Nunca nada estuvo menos claro que hoy. O esa es la sensación que parece abundar en quienes ahora tienen más o menos de treinta años. ¿Somos por fin adultos, somos todavía jóvenes, o somos eso que nadie jamás quiso ser: un adulto joven? Una pregunta que apenas suele ser la primera de una avalancha de dudas, todas sin respuesta, que caen como agua sucia sobre los famosos millenials, una generación despreciada y depreciada, convocada a disfrutar de la abundancia de recursos y la libertad de posibilidades, pero al final forzada a la imposibilidad de un futuro, a construirse un camino propio que además no irá a ninguna parte, sin mucho más consuelo frente a este desamparo llamado capitalismo tardío que pedir comida por Rappi mientras pasan una tras otra las series en Netflix frente a los ojos cansados.
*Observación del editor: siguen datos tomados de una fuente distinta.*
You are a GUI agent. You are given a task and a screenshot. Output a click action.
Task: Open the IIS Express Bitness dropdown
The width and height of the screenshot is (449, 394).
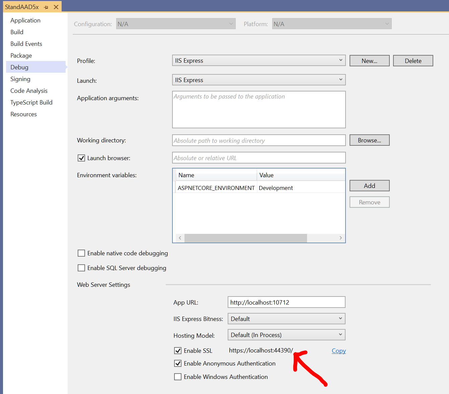[x=340, y=319]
Justamente una serie, y justamente de Netflix, refleja con gracia y precisión ese momento de la vida –que actualmente llega a esa edad, los malditos treinta– en el que la sociedad, la familia, el sistema o incluso el cuerpo te pide asumir responsabilidades, tomar riesgos, asentar cabeza y darle cauce a tu destino –ojalá con contrato fijo, cotizaciones en los últimos doce meses y sin dicom.

Su nombre es Tuca y Bertie, una especie de sitcom animada creada este año por Lisa Hanawalt, productora y artista detrás de Bojack Horseman, y que recrea a través de dos pájaras treintañeras la angustia del paso a la adultez humana.

Una es Tuca, una tucán que vive el día a día, con trabajos esporádicos, siempre de fiesta en peto y hotpants, cuyo lema existencial es "nada le pertenece a nadie". Parece sólo necesitarse a ella misma, aunque no deja de pedir la atención de Bertie, su mejor amiga y vecina, una zorzal insegura, preocupada y protocolar, empleada como informática en una gris oficina editorial.

Ambas viven en Avelandia, una ciudad lisérgica habitada por animales antropomórficos, donde los edificios tienen tetas, los carros del metro son serpientes y los lagos son de mermelada. La presión por sobrevivir y definirse, eso sí, es la misma que en cualquier metrópolis occidental.

Y mientras Bertie se ve agobiada entre querer consolidar la relación con Speckles, su pololo y conviviente, empoderarse como mujer en un grupo feminista, ascender en una empresa machista y además darle espacio a su verdadera vocación —la pastelería—, Tuca no logra ocultar con el carrete y la promiscuidad el vacío que la espera en su departamento.

Pero la serie está lejos de ser sombría: si bien cada capítulo toca un tema que aqueja a los adulto-jóvenes (puaj) de hoy —como la salud mental, el abuso sexual o la falta de compromiso—, lo hace siempre con humor y mucho absurdo. Como cuando Tuca se contagia de ladillas, y en la farmacia, justo después de aplicarse unos remedios, los bichos salen de sus shorts y hacen una huelga reclamando por sus derechos a vivir y ser felices. O, en otro episodio, una teta de Bertie renuncia y se va de su cuerpo tras ser acosada por un gallo zorrón y machista en la oficina.

Superficialmente se ve como una serie muy volada —la vecina es una planta que hace topless y Tuca un día adopta un jaguar— pero en rigor es nada más que contingente: se habla de la sobrecarga laboral, de la rutina de la monogamia, de la soledad del hedonismo, incluso de Marie Kondo y su doctrina del orden. En ese caos imperativo, Tuca y Bertie tratan de seguir sus ideales, radicalmente opuestos, y chocan y se distancian en sus diferencias. ¿Se puede realmente ser dueña de una misma? La serie parece responder que no. Pero la amistad, al menos, hace más más valiosa esa angustia.